WHAT TO DO: Below is a listing; copy all of it exactly.

DATA EXTRACT:

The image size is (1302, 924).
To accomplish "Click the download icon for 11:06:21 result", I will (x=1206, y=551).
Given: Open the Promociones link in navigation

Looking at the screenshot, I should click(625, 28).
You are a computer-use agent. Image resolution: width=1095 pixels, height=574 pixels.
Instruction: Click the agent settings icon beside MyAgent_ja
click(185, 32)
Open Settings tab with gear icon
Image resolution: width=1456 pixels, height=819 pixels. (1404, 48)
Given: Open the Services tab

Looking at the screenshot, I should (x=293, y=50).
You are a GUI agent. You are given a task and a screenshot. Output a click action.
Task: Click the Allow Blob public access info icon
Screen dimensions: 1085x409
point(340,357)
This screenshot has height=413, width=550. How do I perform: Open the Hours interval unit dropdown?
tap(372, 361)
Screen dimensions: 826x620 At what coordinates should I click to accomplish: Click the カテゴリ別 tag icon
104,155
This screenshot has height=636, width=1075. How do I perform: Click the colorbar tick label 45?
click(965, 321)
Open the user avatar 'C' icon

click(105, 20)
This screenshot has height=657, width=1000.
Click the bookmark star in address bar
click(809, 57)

WRITTEN RESPONSE:
The image size is (1302, 924).
To accomplish "Click the download icon for 11:06:21 result", I will (x=1206, y=551).
Given: Open the Promociones link in navigation

Looking at the screenshot, I should click(625, 28).
You are a computer-use agent. Image resolution: width=1095 pixels, height=574 pixels.
Instruction: Click the agent settings icon beside MyAgent_ja
click(185, 32)
Open Settings tab with gear icon
Image resolution: width=1456 pixels, height=819 pixels. (1404, 48)
Given: Open the Services tab

Looking at the screenshot, I should (x=293, y=50).
You are a GUI agent. You are given a task and a screenshot. Output a click action.
Task: Click the Allow Blob public access info icon
Screen dimensions: 1085x409
point(340,357)
This screenshot has height=413, width=550. How do I perform: Open the Hours interval unit dropdown?
tap(372, 361)
Screen dimensions: 826x620 At what coordinates should I click to accomplish: Click the カテゴリ別 tag icon
104,155
This screenshot has height=636, width=1075. How do I perform: Click the colorbar tick label 45?
click(965, 321)
Open the user avatar 'C' icon

click(105, 20)
This screenshot has height=657, width=1000.
Click the bookmark star in address bar
click(809, 57)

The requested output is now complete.